王が倒れても、飛び交う悲鳴と混乱を制す者は誰もいなかった。騎士団長であるエルアントの声すら、誰の耳にも届かない。真っ赤な世界を更に上塗りするかのように血が飛び散り、絶叫は広がるばかり。混乱の中、人々は次々と黒い光に飲まれ――気付けば残っていたのはフィラルディンとリダだけだったそうだ。リダも黒い光を身に受けたが、フィラルディンに隠し扉の向こうへ突き飛ばされ、階下へと落下したらしい。そこで俺達に会った。
「落ちる直前に女の笑い声が聞こえて、フィラルディンが倒れたのを見た。……情けない話だ。やられるだけやられて、襲撃者の姿すらわからない」
リダは僅かに唇を噛み、低く唸った。
……「覚悟はできている」、だって?
俺は自分がどんな表情をしているのかわからなかった。ただ、それは恐らく醜いもののような気がして、何となく顔を伏せながら、彼女に告げた。
「エルアント様は亡くなりました。クローヴィス様はテムングスになって……ユーグ様には会っていません。フィラルディン様のことは、テイル様が目を覚ましたら、テイル様に聞いてください。俺からは何とも言えません」
「……そうか」
俺の言葉に対し、リダは呟くような声で頷いた。それから視線を落として、困ったように笑う。
「おまえもなんだろう?」
「えっ?」
「その左手」
「!」
リダの前に黒ずんだ左手を晒していたことに気が付いて、俺はハッとしてそれを背中に隠した。当然、もう遅い。
「気を付けた方がいい。

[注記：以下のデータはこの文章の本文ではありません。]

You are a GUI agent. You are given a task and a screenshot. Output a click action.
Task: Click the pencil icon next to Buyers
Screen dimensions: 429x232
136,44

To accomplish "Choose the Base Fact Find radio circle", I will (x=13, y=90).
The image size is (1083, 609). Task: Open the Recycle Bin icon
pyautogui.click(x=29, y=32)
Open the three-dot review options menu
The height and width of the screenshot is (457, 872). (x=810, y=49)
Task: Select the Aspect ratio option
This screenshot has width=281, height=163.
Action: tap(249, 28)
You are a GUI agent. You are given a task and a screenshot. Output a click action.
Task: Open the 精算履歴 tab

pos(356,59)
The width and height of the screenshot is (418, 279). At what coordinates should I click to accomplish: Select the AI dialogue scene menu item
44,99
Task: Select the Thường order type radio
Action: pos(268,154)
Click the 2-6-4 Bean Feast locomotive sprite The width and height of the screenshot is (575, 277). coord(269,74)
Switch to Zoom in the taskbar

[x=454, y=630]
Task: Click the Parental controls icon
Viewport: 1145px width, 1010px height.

どうやら魔導力を使うことで、この黒い痣は一気に広がるらしいから」
「そんな!? じゃぁさっきテイルを治療した時の魔術――」
「私の特殊生体化を早めるきっかけになったには違いない。だが、それが何だというんだ?」
リダは言いながら、ベッドで眠っているテイルに手を伸ばした。指先でテイルの頬に触れて、刻まれた傷痕の上をそっとなぞった。そうする彼女の唇は震えていて、今にも泣きそうな顔をしていた。
「我が身可愛さに、彼を失う方が恐ろしい」
「…………」
「テイルは絶対に敵わないと知っていて、余裕綽々を装って敵に飛び掛かる。使い捨ての駒、時間稼ぎの盾、それで死んでも構わないなんて、以前平気で口にした大馬鹿だ」
リダは震えていた唇をきゅっと引き結び、それを無理矢理、苦笑に変えた。テイルの頬に触れていた手を離して、俺に視線を戻した。
残酷な黒い亀裂。身体から零れる白い血。あまりにもおぞましい存在に、俺も彼女も変わっていく。それなのに、どうしてリダは――。

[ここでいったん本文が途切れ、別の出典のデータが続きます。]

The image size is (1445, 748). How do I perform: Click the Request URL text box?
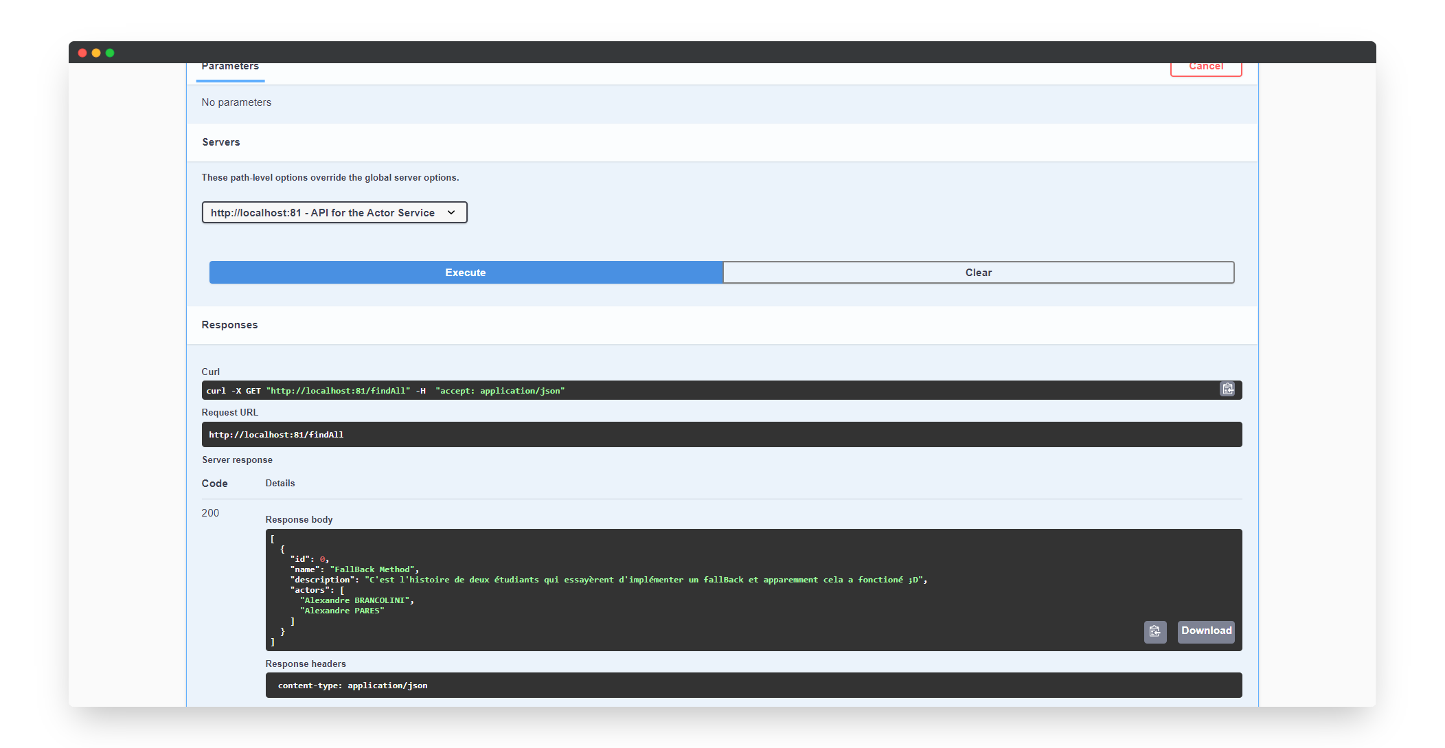click(721, 435)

「今日はゆっくり休んでおけ。おまえ達のこと、メロヴィスには私から伝えておく」
「いいんですか? あの……そんな、悠長に構えていて」
「真っ青な顔してるおまえをこれ以上問い詰めたりしたら、ライムに殴られる。それに」
リダは言葉を切ると、もう一度テイルを見遣った。
「テイルの容体も心配だ。今夜くらいは彼を看てやりたい」
その台詞に、またも驚きを隠せなかった。
……彼女はもっと冷酷無比な人だと思っていた。
「ライムの部屋は、ここから左に二つ目だ。行ってやるといい」
そう言われた途端、俺は冷水を浴びせられたように動けなくなった。
彼女に会ったら、全部壊れてしまう。
いや、自分で言ったはずだろう……。きっとライムは殺したいほど俺を憎む、そうしたら喜んで命を差し出すと。
「どうした?」
不審そうにリダが眉を寄せる。
「いや……」
全てをライムに話さなければなるまい。
話さないわけにはいかないのだから。
俺は震える手を、ぎゅっと握り締めた。
「何でもありません」
「……そうか」
リダはまるで全て見透かすような眼で、じっと俺を見つめてきた。
「おまえ達を繋ぐのは、どんな絆なんだろうな」
「……?」
「テイルのことは任せてくれ」
リダはそれきり口を閉ざし、俺は彼女に小さく会釈をして部屋を出た。重い足取りで教えられた部屋の前へ行き、ドアの前で立ち竦む。
このドアを開けたら、俺は彼女を失う。
俺は、彼女の両親を殺したであろう特殊生体なのだ。
今まで家族として傍にいた男が、実は自分の仇だったなんて知ったら、ライムはどうなるだろう。
全て打ち明けて、後は彼女の望むままに。
俺は意を決して目の前のドアを叩――
ガチャッ。
――こうとしたが、その前にドアが開いてしまった。
「うぇっ?」
思わず間抜けな声を出して、そのまま硬直する。視線を落とすと、ライムが驚いた顔で俺を見上げていた。